There is little information concerning the interaction of nitric oxide and norepinephrine (NE) on endothelial function in humans. The purpose of this study was to determine whether endothelial function is impaired by NE secreted from patients with pheochromocytoma (pheo) and whether surgical resection of the tumor improves endothelial function in these patients. We evaluated the forearm blood flow (FBF) response to acetylcholine (ACh), an endothelium-dependent vasodilator, and isosorbide dinitrate (ISDN), an endothelium-independent vasodilator, before and after adrenalectomy in 8 pheo patients, 20 normotensive subjects, and 20 patients with essential hypertension. FBF was measured using a mercury-filled silastic strain-gauge plethysmograph. The FBF response to ACh was the greatest in normotensive subjects and the least in pheo patients.

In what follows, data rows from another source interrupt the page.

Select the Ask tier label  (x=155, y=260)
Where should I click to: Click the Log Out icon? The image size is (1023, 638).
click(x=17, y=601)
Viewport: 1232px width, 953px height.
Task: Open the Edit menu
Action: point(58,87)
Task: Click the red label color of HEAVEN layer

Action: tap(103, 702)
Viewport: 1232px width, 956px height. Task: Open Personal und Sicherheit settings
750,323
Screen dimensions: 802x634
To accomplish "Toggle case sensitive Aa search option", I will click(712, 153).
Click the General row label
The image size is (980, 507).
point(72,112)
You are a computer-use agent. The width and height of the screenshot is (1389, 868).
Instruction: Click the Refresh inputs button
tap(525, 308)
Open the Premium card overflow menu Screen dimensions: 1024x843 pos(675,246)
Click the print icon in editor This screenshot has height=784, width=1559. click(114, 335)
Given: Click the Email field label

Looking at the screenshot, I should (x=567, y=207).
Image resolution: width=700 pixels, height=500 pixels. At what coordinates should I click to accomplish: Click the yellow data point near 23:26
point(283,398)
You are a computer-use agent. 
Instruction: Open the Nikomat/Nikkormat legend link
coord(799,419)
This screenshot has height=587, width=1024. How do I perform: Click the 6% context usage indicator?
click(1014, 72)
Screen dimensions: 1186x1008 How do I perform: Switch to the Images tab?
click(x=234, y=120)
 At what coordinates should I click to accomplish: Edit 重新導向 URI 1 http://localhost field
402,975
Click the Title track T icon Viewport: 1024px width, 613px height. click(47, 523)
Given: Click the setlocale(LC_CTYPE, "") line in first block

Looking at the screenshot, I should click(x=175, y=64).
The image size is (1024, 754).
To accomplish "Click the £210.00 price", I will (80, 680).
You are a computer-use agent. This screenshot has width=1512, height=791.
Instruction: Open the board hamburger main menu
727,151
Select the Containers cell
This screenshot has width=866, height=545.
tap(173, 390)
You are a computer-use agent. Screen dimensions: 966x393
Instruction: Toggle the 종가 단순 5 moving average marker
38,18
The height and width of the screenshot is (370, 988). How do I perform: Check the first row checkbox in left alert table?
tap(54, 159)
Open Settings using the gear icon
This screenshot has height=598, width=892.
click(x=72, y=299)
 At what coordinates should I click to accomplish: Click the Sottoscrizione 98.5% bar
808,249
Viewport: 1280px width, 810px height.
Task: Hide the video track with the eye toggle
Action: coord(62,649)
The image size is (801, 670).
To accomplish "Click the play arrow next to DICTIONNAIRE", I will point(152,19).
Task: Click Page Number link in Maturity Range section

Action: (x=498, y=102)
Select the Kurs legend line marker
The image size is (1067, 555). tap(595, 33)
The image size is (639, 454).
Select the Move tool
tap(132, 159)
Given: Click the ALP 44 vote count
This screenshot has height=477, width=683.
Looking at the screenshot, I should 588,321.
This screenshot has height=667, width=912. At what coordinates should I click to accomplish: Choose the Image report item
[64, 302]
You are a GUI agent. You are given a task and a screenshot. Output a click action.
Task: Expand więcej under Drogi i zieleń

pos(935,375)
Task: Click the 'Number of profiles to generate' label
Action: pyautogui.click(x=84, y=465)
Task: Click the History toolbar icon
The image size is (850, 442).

The FBF response to ISDN was significantly less in pheo patients than in the other 2 groups, which had similar responses to ISDN. Adrenalectomy significantly decreased plasma and urinary NE, systolic and diastolic blood pressures, heart rate, and forearm vascular resistance. After adrenalectomy, FBF responses to both ACh and ISDN were enhanced in all pheo patients. The ratio of maximal ACh-stimulated FBF to maximal ISDN-stimulated FBF was significantly higher after adrenalectomy than before adrenalectomy (2.1 +/- 0.4 versus 1.1 +/- 0.1; P<0.05). The increase in maximal FBF response to ACh correlated significantly with the decrease in urinary excretion of NE (r=-0.62, P<0.01). These findings suggest that excess NE from pheo may predominantly impair endothelium-dependent vasodilation in humans.